**Aim of the task:**
Please write out the data exactly, line by line.

**Recorded information:**
BEGIN

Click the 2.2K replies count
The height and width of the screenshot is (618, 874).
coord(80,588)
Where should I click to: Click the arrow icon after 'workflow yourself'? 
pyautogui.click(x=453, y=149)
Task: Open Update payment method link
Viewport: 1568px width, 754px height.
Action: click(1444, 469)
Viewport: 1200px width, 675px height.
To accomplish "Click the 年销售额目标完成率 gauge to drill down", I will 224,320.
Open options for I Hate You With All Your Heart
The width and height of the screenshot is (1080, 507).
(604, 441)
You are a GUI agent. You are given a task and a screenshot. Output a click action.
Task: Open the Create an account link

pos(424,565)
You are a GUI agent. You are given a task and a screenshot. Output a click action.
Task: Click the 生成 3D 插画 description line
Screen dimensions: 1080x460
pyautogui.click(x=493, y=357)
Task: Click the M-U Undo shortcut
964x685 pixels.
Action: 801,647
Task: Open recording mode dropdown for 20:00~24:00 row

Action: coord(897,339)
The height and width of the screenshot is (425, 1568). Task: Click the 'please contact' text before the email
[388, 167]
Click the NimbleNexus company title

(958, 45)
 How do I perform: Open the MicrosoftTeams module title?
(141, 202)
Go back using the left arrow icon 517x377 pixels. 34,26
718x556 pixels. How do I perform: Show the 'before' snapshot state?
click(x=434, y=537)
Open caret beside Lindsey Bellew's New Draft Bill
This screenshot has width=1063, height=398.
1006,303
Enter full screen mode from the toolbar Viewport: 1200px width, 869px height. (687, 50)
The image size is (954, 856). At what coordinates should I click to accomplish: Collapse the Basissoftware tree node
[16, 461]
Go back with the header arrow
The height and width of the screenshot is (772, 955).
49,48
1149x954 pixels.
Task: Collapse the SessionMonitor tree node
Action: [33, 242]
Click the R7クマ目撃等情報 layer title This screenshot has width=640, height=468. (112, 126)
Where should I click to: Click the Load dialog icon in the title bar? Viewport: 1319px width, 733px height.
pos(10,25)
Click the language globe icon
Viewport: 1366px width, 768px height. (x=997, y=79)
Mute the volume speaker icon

END

**Written response:**
Click the 2.2K replies count
The height and width of the screenshot is (618, 874).
coord(80,588)
Where should I click to: Click the arrow icon after 'workflow yourself'? 
pyautogui.click(x=453, y=149)
Task: Open Update payment method link
Viewport: 1568px width, 754px height.
Action: click(1444, 469)
Viewport: 1200px width, 675px height.
To accomplish "Click the 年销售额目标完成率 gauge to drill down", I will 224,320.
Open options for I Hate You With All Your Heart
The width and height of the screenshot is (1080, 507).
(604, 441)
You are a GUI agent. You are given a task and a screenshot. Output a click action.
Task: Open the Create an account link

pos(424,565)
You are a GUI agent. You are given a task and a screenshot. Output a click action.
Task: Click the 生成 3D 插画 description line
Screen dimensions: 1080x460
pyautogui.click(x=493, y=357)
Task: Click the M-U Undo shortcut
964x685 pixels.
Action: 801,647
Task: Open recording mode dropdown for 20:00~24:00 row

Action: coord(897,339)
The height and width of the screenshot is (425, 1568). Task: Click the 'please contact' text before the email
[388, 167]
Click the NimbleNexus company title

(958, 45)
 How do I perform: Open the MicrosoftTeams module title?
(141, 202)
Go back using the left arrow icon 517x377 pixels. 34,26
718x556 pixels. How do I perform: Show the 'before' snapshot state?
click(x=434, y=537)
Open caret beside Lindsey Bellew's New Draft Bill
This screenshot has width=1063, height=398.
1006,303
Enter full screen mode from the toolbar Viewport: 1200px width, 869px height. (687, 50)
The image size is (954, 856). At what coordinates should I click to accomplish: Collapse the Basissoftware tree node
[16, 461]
Go back with the header arrow
The height and width of the screenshot is (772, 955).
49,48
1149x954 pixels.
Task: Collapse the SessionMonitor tree node
Action: [33, 242]
Click the R7クマ目撃等情報 layer title This screenshot has width=640, height=468. (112, 126)
Where should I click to: Click the Load dialog icon in the title bar? Viewport: 1319px width, 733px height.
pos(10,25)
Click the language globe icon
Viewport: 1366px width, 768px height. (x=997, y=79)
Mute the volume speaker icon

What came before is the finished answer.